Anti-pull mechanisms and weak interlayer parameter sensitivity analysis of tunnel-type anchorages in soft rock with underlying weak interlayers

Abstract

Geologic structures such as weak interlayers and joints adversely affect the stability of tunnel-type anchorages (TTAs). The load transfer and rock mass deformation characteristics of TTAs with underlying weak interlayers in soft rock strata are analysed in this work by means of a field-based reduced scale model test. Using FLAC3D, we investigate the effects of weak interlayer parameters (i.e. dip angle, minimum distance between weak interlayers and plug body, thickness, elasticity modulus, cohesion and internal friction angle) on the deformation characteristics and failure modes of TTAs. The sensitivity of the weak interlayer parameters to the deformation of rock masses is ranked according to the calculation of sensitivity factor. Results from this study show that four stages of rock mass deformation are observed.
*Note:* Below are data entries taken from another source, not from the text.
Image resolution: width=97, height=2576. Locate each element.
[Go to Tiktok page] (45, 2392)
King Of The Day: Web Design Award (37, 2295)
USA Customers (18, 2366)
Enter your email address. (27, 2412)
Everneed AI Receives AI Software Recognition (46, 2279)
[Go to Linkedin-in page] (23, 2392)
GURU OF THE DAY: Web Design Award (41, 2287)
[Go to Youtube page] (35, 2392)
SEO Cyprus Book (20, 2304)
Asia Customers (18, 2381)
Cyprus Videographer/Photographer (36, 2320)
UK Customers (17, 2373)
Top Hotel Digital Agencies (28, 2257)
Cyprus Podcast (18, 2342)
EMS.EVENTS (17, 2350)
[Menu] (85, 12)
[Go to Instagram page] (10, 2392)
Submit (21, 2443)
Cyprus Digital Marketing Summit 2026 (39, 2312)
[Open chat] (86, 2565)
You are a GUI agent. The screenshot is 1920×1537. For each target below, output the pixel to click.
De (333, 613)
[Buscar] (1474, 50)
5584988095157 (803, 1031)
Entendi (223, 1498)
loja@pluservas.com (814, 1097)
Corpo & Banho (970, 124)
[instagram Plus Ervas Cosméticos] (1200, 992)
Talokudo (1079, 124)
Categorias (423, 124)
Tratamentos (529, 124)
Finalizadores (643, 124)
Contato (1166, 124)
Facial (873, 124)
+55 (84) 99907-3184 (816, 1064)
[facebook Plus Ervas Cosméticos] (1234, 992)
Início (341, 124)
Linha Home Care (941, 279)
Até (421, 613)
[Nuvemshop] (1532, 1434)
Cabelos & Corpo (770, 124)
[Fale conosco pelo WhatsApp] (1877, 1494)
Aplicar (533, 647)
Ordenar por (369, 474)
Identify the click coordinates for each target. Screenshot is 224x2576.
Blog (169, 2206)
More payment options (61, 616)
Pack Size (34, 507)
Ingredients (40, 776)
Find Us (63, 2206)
A strong interaction is observed between the postmedian plug body and the surrounding rock. The surrounding rock at the rear end of the plug body is the main bearing part of the TTA during loading. The dip angle of weak interlayers is the most sensitive parameter that affects the deformation of surrounding rocks, and it is also closely related to the ultimate failure mode of TTAs in soft rock with underlying weak interlayers. If reasonable design is taken to properly handle the relationship between the plug body and the weak interlayer, the TTA will be able to remain stable.